Kirsten Hacker posted: " A British comedian named Darius Davies recently got sued by a higher profile British comedian named Kae Kurd who is supported by the British Crown's legal team. https://www.plagiarismtoday.com/2021/09/27/when-joke-theft-becomes-serious/ For detailed"
A British comedian named Darius Davies recently got sued by a higher profile British comedian named Kae Kurd who is supported by the British Crown's legal team.
Apparently, not only can an author not take a well-connected plagiarist to court these days, they are also not allowed to complain about being victimized.
The Crown's Court Jester insisted that his version of the joke was different enough that the person from whom he copied it had no right to complain and disparage his reputation.
The joke Davies complained that Kurd stole was about a texting refrigerator and it had the exact same punch line.
Both men talked about getting a fridge with an ice maker as a status symbol and comparing a texting smart fridge with an annoying spouse or partner. Both also included the punchline, "Why can't you be more like the kettle?"
Maybe the British Crown just likes protecting the right to plagiarize since they get their Royalties regardless of who gets credit. Or maybe it is just be a culture thing. After all, one of their most famous poets, T.S. Eliot, plagiarized the entirety of his famous poem, The Wasteland, and was completely unapologetic about it, ending his days as an untarnished, high-profile author and suffering no consequences for shamelessly recycling the work of unacknowledged and unattributed poets.
For the original reporting about T.S. Eliot, please click on this Plagiarism Today article.

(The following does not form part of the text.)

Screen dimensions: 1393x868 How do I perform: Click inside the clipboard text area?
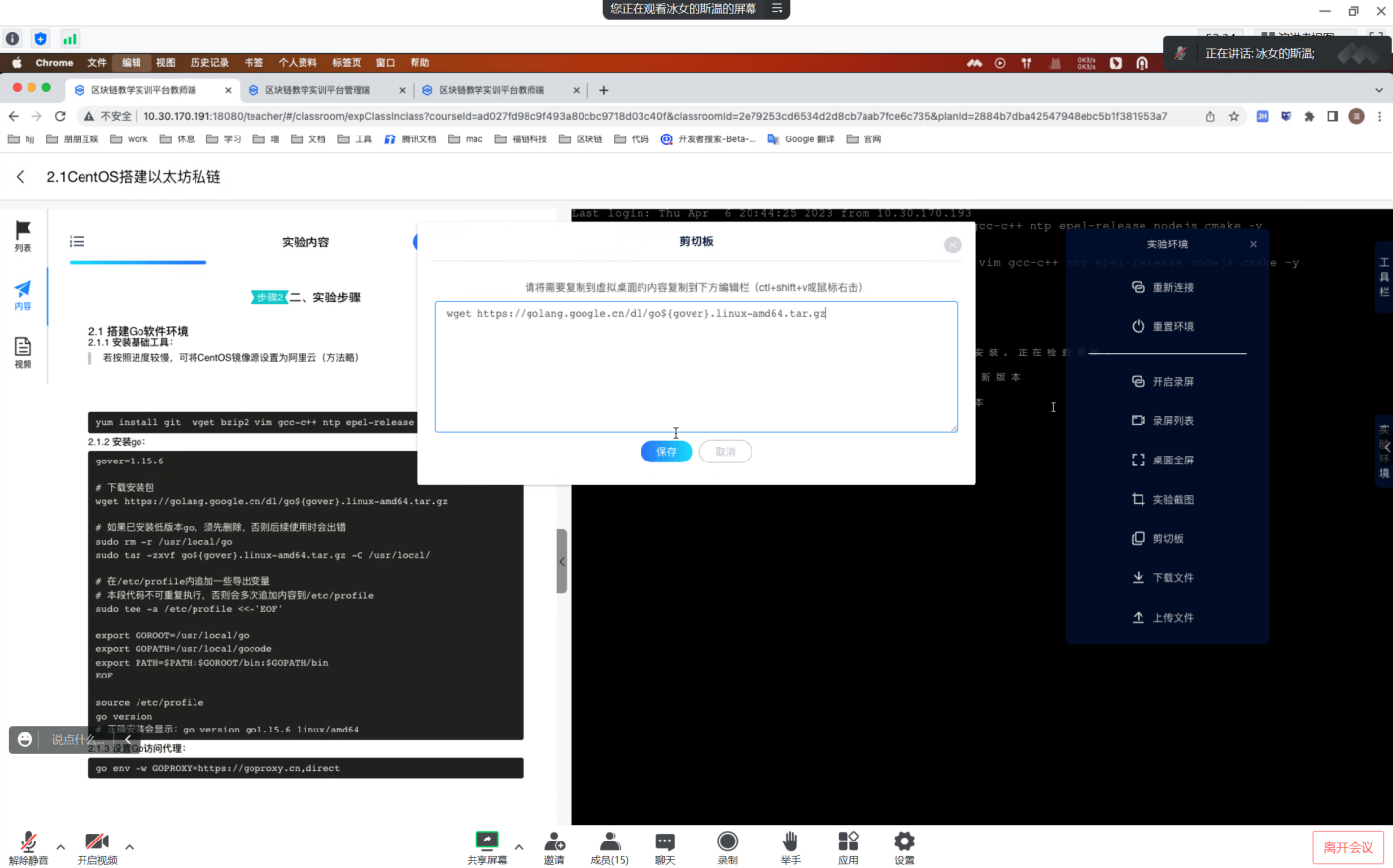pyautogui.click(x=696, y=373)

I am sympathetic to new authors who are experimenting with how to create and present material (since I was once one of them). Sometimes, you try to imitate or re-work material to see if you can transform it into something truly original, but sometimes you do a lousy job or stop working before the originality is achieved. I once wrote a page of text, knowing that it was taking too much from a much better author than me and I planned to turn that page into a whole chapter and dig into the character traits that were expressed, but I discovered that improving upon a passage that was a already highly effective just wasn't coming easily to me, so I put the chapter into the drawer and decided to try again later. Later never came, so that chapter remained as a one page, infringing passage that I'm ashamed of and would like to go back and correct or attribute if I could find the original source text.
Personally, these experiments in expanding upon other people's material never worked out for me. The result always disappointed me in some respect because I could still see the unoriginal material, even after I'd tried to make it new. I tend to get results that satisfy me when I re-work my own old material because those seeds still have the flavor of originality for me and they tend to grow something that feels authentic, original, and grounded. Grafting other people's material onto existing root stock can create a fascinating result, but I think it only becomes appealing art when attributed.
Regardless of mistakes made while experimenting, it seems to me that if you are getting elevated to premier status, you need to attribute anything and everything that can be attributed. You need to make praise rain down on everyone who influenced you and not hide those influences like skeletons in the closet.
Maybe the entertainment industry discourages such attribution because they are in the business of creating illusions and the greatest illusion is that of boundless talent. The media is not merely advertising the work of mere mortals, they turn people into ***stars*** to be worshipped and adored by smiling children.
Perhaps audiences of the past enjoyed being infantilized, but the internet has stripped away a lot of the illusions that used to enchant us, so I wonder if it is time for us all to upgrade to a more adult form of entertainment that allows performers to be human beings instead of demigods who magically channel their talent from unnamed sources.